■ Work required ■
Once you find the line with "The image size is (587, 1161)." in the data that follows, repeat it and every line after it exactly, through the line with "864x382 pixels.".

■ Provided data ■
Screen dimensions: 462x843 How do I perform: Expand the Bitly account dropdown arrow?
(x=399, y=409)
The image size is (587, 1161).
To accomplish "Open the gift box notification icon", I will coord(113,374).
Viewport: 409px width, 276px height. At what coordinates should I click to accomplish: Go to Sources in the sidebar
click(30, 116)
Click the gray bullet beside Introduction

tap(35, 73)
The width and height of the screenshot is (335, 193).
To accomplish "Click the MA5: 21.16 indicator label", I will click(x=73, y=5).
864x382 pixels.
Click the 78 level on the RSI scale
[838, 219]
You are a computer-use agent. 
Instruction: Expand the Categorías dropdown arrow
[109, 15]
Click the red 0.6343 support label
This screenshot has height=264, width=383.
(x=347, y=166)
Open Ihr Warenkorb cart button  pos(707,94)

■ Solution to this problem ■
The image size is (587, 1161).
To accomplish "Open the gift box notification icon", I will coord(113,374).
Viewport: 409px width, 276px height. At what coordinates should I click to accomplish: Go to Sources in the sidebar
click(30, 116)
Click the gray bullet beside Introduction

tap(35, 73)
The width and height of the screenshot is (335, 193).
To accomplish "Click the MA5: 21.16 indicator label", I will click(x=73, y=5).
864x382 pixels.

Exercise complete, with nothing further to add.